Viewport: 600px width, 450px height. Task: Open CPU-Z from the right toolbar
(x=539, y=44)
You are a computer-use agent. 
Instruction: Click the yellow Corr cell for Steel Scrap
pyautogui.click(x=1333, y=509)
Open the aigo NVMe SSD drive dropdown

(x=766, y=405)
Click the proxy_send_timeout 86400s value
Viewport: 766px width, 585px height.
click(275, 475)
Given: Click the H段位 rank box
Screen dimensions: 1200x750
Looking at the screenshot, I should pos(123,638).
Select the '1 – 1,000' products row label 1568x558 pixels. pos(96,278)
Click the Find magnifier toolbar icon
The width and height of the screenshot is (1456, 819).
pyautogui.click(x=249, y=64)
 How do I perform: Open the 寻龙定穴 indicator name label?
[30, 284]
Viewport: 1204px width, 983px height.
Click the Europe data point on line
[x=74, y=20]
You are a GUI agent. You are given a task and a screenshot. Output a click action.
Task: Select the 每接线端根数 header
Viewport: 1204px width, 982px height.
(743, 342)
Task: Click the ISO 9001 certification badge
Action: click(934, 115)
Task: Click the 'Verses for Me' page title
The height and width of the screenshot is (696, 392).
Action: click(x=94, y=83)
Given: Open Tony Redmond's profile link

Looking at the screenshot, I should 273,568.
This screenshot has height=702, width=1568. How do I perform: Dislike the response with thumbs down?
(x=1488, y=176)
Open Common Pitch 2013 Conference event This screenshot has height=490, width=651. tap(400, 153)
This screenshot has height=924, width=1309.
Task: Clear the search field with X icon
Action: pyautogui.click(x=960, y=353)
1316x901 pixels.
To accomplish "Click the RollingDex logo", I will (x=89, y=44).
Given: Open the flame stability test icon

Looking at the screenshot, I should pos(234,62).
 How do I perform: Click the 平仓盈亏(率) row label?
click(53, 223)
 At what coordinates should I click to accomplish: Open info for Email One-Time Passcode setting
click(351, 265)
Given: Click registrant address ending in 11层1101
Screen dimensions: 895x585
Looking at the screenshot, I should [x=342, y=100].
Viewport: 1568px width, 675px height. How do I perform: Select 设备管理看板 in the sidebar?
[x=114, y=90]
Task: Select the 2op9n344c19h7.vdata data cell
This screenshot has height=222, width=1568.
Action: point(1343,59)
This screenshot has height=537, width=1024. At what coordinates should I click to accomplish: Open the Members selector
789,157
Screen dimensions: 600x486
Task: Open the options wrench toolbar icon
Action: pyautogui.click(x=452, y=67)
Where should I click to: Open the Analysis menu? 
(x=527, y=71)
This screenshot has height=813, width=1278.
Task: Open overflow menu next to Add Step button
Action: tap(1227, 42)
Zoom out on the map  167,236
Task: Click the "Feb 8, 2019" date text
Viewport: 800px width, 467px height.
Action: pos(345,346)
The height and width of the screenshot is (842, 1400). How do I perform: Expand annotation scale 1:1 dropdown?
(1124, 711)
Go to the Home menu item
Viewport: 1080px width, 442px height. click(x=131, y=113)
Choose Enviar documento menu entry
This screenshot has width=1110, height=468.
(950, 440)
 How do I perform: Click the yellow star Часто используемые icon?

________

STATED PROBLEM:
Copy the records above word for word, from the first line of the records up to and including the line that contains "Action: point(1343,59)".

SOLUTION TO THIS EXERCISE:
Viewport: 600px width, 450px height. Task: Open CPU-Z from the right toolbar
(x=539, y=44)
You are a computer-use agent. 
Instruction: Click the yellow Corr cell for Steel Scrap
pyautogui.click(x=1333, y=509)
Open the aigo NVMe SSD drive dropdown

(x=766, y=405)
Click the proxy_send_timeout 86400s value
Viewport: 766px width, 585px height.
click(275, 475)
Given: Click the H段位 rank box
Screen dimensions: 1200x750
Looking at the screenshot, I should pos(123,638).
Select the '1 – 1,000' products row label 1568x558 pixels. pos(96,278)
Click the Find magnifier toolbar icon
The width and height of the screenshot is (1456, 819).
pyautogui.click(x=249, y=64)
 How do I perform: Open the 寻龙定穴 indicator name label?
[30, 284]
Viewport: 1204px width, 983px height.
Click the Europe data point on line
[x=74, y=20]
You are a GUI agent. You are given a task and a screenshot. Output a click action.
Task: Select the 每接线端根数 header
Viewport: 1204px width, 982px height.
(743, 342)
Task: Click the ISO 9001 certification badge
Action: click(934, 115)
Task: Click the 'Verses for Me' page title
The height and width of the screenshot is (696, 392).
Action: click(x=94, y=83)
Given: Open Tony Redmond's profile link

Looking at the screenshot, I should 273,568.
This screenshot has height=702, width=1568. How do I perform: Dislike the response with thumbs down?
(x=1488, y=176)
Open Common Pitch 2013 Conference event This screenshot has height=490, width=651. tap(400, 153)
This screenshot has height=924, width=1309.
Task: Clear the search field with X icon
Action: pyautogui.click(x=960, y=353)
1316x901 pixels.
To accomplish "Click the RollingDex logo", I will (x=89, y=44).
Given: Open the flame stability test icon

Looking at the screenshot, I should pos(234,62).
 How do I perform: Click the 平仓盈亏(率) row label?
click(53, 223)
 At what coordinates should I click to accomplish: Open info for Email One-Time Passcode setting
click(351, 265)
Given: Click registrant address ending in 11层1101
Screen dimensions: 895x585
Looking at the screenshot, I should [x=342, y=100].
Viewport: 1568px width, 675px height. How do I perform: Select 设备管理看板 in the sidebar?
[x=114, y=90]
Task: Select the 2op9n344c19h7.vdata data cell
This screenshot has height=222, width=1568.
Action: point(1343,59)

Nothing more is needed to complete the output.